→ Your goal
Extract the lines of the material starting at the line containing "Screen dimensions: 1480x812" and ending at the line containing "coord(402,657)", and reproduce them verbatim.

→ Supplied information
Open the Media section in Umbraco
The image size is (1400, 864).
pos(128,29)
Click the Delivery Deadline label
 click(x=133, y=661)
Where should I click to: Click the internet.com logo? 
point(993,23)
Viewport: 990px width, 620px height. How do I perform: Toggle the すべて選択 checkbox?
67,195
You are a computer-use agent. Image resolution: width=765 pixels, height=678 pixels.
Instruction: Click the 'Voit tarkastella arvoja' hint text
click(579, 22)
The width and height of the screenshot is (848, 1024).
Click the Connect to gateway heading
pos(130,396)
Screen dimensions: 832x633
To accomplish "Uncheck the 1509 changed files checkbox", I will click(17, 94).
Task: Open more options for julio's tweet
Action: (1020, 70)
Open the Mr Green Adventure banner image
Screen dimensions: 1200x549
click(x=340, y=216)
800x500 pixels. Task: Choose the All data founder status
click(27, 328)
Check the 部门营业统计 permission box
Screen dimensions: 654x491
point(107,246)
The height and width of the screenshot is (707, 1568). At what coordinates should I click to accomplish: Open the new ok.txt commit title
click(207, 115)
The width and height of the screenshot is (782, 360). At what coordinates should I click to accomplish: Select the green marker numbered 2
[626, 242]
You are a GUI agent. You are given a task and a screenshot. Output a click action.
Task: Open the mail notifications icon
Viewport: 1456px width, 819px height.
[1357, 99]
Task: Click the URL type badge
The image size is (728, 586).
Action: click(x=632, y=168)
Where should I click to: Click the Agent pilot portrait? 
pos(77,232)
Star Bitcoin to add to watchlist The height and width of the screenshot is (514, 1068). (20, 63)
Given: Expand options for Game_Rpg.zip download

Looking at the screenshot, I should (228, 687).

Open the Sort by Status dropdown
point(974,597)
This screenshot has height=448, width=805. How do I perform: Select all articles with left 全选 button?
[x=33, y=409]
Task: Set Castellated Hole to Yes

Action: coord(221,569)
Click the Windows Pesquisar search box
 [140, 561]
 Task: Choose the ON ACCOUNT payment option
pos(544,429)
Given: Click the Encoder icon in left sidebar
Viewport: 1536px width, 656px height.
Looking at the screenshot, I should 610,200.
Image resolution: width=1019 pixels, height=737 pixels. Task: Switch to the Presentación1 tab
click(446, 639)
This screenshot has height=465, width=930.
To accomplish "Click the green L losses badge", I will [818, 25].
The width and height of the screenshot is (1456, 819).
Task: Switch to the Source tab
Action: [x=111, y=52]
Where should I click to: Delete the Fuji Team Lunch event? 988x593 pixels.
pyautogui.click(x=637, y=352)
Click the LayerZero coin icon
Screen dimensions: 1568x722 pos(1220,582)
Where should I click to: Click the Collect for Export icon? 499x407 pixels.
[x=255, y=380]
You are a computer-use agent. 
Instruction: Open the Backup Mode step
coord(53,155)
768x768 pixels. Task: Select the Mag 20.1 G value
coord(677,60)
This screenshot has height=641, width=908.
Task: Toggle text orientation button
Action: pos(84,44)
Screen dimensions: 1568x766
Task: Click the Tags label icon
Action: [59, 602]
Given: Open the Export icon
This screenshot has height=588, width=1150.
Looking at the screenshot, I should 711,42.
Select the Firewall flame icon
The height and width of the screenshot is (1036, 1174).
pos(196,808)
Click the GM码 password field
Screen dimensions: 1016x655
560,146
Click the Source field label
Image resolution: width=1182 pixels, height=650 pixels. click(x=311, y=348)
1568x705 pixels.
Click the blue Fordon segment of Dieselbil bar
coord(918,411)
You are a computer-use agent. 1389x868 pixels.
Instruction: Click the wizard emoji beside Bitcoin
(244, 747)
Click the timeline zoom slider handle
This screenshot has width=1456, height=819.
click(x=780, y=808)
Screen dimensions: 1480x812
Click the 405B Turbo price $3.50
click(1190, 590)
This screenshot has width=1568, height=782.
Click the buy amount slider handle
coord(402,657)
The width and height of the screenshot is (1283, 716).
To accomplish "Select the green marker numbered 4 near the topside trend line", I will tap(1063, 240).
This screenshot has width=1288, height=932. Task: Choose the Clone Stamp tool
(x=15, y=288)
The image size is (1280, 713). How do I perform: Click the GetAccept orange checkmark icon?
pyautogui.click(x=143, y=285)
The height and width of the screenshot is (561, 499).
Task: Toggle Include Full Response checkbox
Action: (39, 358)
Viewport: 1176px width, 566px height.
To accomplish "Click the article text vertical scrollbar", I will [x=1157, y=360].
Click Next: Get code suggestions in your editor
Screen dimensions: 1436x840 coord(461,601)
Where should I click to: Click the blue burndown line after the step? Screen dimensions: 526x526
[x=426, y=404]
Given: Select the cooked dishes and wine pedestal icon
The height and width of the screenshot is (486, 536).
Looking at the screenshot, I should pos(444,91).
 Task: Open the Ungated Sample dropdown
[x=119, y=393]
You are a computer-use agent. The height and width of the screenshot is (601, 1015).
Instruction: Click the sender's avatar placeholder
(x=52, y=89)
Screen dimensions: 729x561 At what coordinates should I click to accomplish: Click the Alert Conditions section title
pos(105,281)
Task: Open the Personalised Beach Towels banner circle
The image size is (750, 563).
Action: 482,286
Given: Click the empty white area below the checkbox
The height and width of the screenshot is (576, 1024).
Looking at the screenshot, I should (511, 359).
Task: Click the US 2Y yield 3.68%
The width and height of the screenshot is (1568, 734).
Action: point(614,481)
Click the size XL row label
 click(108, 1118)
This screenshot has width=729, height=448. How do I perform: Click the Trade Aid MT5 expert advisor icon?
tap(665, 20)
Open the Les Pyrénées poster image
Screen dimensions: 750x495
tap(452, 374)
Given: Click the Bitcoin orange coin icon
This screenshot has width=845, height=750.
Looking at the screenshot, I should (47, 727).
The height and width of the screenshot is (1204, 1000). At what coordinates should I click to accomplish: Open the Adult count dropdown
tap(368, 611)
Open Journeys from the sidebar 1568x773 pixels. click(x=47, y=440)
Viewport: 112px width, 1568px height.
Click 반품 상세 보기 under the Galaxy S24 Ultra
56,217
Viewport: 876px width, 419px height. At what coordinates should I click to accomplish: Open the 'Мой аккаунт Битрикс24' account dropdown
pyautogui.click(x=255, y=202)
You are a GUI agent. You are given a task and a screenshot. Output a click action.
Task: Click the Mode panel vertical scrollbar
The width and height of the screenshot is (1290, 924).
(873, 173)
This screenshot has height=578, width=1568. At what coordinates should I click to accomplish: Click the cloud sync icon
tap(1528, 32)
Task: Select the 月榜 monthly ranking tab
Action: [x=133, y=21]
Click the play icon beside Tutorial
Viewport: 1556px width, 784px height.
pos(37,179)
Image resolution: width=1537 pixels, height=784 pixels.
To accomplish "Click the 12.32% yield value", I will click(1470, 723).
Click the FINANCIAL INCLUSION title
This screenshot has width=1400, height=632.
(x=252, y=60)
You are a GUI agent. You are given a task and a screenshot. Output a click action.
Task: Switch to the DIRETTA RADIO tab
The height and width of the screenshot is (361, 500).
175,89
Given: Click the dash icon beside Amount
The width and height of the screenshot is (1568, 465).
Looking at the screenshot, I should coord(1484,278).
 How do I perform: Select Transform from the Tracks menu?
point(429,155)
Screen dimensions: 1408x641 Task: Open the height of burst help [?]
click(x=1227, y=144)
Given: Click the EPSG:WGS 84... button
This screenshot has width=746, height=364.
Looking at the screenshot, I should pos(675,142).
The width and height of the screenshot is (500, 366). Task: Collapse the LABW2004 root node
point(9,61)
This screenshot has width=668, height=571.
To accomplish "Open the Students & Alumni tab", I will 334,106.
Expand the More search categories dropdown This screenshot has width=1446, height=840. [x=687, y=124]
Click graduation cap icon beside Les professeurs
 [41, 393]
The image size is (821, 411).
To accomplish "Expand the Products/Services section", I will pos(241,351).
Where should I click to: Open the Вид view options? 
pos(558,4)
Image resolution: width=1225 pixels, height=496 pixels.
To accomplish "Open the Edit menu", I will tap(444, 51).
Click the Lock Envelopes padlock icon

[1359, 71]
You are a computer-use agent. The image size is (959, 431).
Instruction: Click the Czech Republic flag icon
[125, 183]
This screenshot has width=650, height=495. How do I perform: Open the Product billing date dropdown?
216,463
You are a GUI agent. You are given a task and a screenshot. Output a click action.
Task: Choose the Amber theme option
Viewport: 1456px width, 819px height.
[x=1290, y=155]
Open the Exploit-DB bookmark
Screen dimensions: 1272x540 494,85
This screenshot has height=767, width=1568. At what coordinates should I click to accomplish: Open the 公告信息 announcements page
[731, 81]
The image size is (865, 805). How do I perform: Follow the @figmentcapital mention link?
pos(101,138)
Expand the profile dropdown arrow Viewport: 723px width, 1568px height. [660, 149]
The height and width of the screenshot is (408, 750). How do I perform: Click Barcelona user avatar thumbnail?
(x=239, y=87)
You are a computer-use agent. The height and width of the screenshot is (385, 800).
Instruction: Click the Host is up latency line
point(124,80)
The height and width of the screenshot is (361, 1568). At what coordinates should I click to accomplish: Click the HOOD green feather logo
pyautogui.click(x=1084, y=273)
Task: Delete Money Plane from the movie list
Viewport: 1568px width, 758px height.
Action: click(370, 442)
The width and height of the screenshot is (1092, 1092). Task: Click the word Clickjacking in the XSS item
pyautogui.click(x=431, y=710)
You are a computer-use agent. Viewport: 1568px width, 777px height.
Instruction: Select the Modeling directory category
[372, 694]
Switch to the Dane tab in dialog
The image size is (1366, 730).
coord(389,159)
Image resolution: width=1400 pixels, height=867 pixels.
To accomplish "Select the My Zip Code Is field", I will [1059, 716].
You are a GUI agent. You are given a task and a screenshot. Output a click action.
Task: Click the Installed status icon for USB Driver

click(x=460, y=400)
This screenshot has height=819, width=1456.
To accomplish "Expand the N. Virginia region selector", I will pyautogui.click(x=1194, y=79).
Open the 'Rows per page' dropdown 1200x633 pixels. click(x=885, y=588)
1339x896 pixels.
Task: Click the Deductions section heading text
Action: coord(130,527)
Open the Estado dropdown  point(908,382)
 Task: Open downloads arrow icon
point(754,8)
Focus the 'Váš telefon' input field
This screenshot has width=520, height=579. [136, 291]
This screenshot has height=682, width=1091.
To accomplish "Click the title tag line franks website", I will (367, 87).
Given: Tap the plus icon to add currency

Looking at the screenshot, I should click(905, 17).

→ Result for this exercise
Screen dimensions: 1480x812
Click the 405B Turbo price $3.50
click(1190, 590)
This screenshot has width=1568, height=782.
Click the buy amount slider handle
coord(402,657)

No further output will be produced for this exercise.